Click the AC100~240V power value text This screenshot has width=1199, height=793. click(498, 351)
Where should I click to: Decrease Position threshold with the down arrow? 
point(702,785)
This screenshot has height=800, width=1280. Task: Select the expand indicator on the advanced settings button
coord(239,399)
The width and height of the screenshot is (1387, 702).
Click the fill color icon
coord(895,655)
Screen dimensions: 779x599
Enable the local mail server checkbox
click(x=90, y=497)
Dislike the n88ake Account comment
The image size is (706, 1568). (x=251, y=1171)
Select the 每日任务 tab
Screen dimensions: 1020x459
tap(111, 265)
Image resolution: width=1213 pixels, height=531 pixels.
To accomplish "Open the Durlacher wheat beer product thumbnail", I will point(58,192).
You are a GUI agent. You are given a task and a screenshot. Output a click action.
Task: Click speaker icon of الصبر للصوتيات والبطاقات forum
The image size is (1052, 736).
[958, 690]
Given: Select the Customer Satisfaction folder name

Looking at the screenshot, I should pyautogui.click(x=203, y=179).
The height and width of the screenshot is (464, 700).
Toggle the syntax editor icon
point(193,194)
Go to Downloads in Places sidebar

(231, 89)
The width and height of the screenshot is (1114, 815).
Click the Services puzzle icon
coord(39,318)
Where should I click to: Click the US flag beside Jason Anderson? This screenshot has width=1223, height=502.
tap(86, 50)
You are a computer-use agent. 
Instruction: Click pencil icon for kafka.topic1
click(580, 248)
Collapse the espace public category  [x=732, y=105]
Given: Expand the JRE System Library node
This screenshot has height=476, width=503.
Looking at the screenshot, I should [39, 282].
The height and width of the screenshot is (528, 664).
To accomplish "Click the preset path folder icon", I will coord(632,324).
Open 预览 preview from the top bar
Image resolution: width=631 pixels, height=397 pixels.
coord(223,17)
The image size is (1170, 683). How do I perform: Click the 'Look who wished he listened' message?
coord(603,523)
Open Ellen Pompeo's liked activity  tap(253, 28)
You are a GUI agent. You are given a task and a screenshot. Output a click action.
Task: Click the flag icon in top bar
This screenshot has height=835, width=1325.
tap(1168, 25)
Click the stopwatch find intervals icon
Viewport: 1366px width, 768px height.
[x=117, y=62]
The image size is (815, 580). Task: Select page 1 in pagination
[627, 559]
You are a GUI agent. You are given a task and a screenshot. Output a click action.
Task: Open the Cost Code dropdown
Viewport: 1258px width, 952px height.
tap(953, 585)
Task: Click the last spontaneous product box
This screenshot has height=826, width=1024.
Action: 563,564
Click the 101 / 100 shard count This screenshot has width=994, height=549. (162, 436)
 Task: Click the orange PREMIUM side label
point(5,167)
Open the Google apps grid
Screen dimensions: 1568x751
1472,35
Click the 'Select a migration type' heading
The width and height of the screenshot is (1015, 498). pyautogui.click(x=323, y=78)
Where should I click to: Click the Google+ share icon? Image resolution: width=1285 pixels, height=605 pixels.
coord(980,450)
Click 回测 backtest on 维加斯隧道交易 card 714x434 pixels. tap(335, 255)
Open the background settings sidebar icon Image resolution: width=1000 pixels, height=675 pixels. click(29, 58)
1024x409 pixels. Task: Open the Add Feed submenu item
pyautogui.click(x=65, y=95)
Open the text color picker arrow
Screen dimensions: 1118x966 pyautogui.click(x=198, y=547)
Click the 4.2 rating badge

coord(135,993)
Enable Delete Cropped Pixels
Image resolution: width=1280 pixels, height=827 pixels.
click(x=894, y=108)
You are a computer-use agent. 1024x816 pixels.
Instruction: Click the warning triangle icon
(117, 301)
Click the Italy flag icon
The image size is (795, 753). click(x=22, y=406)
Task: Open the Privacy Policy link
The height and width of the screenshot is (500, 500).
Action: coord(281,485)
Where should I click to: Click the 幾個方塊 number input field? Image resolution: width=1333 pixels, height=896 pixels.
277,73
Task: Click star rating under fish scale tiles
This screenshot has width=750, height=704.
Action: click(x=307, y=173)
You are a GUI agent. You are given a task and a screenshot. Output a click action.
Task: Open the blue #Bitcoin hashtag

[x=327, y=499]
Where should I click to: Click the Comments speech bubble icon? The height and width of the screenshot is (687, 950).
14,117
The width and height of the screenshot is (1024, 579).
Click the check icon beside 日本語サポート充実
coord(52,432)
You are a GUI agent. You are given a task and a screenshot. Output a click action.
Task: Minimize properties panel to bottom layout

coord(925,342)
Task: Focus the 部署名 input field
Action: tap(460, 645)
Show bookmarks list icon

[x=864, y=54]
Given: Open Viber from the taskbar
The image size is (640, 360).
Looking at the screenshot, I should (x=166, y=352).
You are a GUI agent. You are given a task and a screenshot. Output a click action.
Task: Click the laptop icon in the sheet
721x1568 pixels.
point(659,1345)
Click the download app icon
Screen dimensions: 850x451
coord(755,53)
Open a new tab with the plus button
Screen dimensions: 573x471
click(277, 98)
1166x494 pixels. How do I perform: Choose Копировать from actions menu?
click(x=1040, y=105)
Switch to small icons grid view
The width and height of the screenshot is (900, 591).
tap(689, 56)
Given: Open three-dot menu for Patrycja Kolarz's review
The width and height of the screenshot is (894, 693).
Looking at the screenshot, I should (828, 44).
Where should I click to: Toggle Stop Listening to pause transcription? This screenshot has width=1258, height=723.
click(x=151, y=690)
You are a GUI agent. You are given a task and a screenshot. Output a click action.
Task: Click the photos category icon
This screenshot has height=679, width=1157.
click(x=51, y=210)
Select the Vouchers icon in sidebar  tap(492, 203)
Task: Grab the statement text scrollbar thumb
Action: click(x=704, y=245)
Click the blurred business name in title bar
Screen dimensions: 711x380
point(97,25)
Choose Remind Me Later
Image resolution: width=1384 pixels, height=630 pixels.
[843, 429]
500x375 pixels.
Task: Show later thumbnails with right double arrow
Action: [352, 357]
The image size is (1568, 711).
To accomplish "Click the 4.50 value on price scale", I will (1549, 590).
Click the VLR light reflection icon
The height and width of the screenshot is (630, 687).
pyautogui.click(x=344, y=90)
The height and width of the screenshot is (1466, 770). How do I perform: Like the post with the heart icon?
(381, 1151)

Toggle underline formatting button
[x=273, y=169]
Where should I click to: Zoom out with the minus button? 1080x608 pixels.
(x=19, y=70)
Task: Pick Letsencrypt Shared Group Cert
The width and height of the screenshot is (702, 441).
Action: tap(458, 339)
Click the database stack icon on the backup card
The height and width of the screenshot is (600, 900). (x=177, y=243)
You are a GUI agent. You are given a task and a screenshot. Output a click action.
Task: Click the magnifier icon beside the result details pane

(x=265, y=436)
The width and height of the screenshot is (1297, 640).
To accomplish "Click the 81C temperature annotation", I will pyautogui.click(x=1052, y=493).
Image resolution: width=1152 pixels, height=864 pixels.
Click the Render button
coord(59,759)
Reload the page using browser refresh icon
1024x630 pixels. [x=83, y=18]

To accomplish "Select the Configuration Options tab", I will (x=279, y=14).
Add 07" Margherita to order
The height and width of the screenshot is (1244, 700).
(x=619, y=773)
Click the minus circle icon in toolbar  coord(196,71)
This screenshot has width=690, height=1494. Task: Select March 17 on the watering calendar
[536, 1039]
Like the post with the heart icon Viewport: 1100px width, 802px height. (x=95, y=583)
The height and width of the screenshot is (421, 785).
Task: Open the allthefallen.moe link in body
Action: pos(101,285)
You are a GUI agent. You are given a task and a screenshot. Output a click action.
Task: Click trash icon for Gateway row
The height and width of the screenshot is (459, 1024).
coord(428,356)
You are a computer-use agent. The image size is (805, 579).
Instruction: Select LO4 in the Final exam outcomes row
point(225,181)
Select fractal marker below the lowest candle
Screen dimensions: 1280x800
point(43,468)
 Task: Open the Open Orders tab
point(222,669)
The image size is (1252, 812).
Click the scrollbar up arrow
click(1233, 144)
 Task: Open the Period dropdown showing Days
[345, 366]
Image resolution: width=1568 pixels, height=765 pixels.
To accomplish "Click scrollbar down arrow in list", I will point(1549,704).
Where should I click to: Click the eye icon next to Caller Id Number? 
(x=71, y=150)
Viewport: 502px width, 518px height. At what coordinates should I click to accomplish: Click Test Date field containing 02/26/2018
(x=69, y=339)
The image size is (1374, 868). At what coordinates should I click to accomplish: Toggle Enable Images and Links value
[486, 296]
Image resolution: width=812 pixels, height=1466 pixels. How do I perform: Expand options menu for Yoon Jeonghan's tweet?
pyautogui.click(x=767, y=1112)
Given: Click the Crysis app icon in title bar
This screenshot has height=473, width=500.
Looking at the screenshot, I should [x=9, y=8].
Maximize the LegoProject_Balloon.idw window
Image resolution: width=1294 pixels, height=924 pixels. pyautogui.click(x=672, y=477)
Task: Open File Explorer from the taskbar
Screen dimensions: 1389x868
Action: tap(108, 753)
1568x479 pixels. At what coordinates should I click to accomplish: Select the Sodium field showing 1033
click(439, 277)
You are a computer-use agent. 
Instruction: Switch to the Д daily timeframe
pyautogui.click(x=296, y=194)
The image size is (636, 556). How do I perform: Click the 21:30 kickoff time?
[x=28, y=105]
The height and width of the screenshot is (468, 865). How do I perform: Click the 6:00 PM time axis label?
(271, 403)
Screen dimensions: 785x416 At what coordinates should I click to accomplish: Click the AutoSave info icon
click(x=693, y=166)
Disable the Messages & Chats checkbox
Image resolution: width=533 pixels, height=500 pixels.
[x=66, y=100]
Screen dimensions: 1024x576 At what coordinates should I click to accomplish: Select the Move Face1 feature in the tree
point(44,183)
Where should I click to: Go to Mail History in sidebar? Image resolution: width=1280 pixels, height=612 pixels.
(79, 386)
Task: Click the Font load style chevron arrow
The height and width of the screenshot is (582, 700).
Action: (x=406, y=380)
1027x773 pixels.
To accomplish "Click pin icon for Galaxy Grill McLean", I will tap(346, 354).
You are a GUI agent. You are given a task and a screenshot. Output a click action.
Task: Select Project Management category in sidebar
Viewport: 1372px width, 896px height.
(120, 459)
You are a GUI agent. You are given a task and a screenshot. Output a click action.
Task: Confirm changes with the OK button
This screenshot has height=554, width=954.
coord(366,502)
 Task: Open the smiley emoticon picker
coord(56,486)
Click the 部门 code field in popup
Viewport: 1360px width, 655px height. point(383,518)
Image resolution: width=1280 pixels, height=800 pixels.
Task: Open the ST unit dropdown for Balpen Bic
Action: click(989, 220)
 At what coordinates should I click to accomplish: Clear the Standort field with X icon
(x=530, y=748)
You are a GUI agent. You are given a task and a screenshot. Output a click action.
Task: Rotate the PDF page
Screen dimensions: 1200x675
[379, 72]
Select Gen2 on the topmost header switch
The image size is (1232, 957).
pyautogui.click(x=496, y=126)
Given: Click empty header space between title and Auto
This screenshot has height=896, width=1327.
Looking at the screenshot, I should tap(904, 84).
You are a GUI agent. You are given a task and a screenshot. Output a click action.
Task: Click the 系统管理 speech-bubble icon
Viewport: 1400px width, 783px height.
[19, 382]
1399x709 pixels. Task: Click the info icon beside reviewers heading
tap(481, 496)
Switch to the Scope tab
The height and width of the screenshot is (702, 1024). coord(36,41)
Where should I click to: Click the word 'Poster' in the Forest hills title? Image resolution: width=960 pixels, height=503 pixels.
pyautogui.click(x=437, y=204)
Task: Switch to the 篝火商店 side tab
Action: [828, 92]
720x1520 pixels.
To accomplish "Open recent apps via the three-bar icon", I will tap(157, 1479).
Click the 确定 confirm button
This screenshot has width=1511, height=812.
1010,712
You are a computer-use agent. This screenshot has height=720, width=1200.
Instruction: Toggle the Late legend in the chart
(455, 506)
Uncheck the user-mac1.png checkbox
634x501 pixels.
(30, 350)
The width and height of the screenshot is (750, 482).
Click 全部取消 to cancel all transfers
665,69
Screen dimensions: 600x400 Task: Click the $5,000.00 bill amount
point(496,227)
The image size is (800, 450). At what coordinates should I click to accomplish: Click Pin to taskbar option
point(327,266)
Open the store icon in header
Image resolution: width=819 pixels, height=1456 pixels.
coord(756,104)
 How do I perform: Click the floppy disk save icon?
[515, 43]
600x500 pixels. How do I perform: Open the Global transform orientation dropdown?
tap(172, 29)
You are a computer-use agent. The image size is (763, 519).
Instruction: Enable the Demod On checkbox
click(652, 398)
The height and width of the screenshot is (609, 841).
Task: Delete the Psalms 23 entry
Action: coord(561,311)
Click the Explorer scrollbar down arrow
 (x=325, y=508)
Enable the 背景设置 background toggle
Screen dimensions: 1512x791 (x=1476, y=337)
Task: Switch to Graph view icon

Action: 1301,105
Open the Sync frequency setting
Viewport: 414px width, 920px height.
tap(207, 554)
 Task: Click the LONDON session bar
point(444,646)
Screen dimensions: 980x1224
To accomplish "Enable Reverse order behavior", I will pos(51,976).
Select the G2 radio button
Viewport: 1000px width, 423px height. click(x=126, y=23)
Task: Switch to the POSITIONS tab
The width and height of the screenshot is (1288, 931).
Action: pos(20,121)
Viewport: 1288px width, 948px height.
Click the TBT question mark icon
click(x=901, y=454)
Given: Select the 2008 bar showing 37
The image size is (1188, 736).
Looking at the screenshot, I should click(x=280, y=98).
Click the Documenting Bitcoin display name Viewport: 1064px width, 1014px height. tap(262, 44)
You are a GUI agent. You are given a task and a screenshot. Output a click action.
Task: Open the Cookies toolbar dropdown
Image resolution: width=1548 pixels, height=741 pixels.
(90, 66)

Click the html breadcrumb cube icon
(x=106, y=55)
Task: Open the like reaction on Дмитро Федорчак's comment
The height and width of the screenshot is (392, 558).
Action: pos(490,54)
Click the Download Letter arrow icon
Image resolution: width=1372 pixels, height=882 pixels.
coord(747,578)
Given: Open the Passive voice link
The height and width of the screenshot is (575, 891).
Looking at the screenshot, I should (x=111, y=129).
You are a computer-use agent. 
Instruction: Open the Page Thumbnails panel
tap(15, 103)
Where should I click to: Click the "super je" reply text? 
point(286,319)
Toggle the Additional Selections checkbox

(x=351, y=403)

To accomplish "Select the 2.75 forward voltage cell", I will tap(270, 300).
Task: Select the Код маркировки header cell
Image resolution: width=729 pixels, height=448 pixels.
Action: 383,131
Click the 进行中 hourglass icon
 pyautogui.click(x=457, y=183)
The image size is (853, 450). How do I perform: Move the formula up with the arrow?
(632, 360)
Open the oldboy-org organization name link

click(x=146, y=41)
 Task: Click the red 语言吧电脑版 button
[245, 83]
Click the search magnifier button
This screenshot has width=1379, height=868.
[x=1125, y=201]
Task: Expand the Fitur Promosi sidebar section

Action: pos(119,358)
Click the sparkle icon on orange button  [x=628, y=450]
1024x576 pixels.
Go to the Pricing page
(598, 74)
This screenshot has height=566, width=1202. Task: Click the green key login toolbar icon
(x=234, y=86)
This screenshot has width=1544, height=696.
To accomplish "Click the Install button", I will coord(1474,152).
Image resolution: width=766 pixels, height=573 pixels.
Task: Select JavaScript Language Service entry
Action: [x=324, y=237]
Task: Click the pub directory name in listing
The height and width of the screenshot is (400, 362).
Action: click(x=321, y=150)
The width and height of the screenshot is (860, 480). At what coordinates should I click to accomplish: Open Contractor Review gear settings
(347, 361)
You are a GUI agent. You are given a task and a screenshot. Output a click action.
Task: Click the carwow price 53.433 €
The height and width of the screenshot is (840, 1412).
--------------------------------------------------
▶ _Exercise brief_
Return the lines exactly as they stand, please. Start at the top of the material and finish with the line where "Image resolution: width=1213" appears.

▶ _Task answer_
Click the AC100~240V power value text This screenshot has width=1199, height=793. click(498, 351)
Where should I click to: Decrease Position threshold with the down arrow? 
point(702,785)
This screenshot has height=800, width=1280. Task: Select the expand indicator on the advanced settings button
coord(239,399)
The width and height of the screenshot is (1387, 702).
Click the fill color icon
coord(895,655)
Screen dimensions: 779x599
Enable the local mail server checkbox
click(x=90, y=497)
Dislike the n88ake Account comment
The image size is (706, 1568). (x=251, y=1171)
Select the 每日任务 tab
Screen dimensions: 1020x459
tap(111, 265)
Image resolution: width=1213 pixels, height=531 pixels.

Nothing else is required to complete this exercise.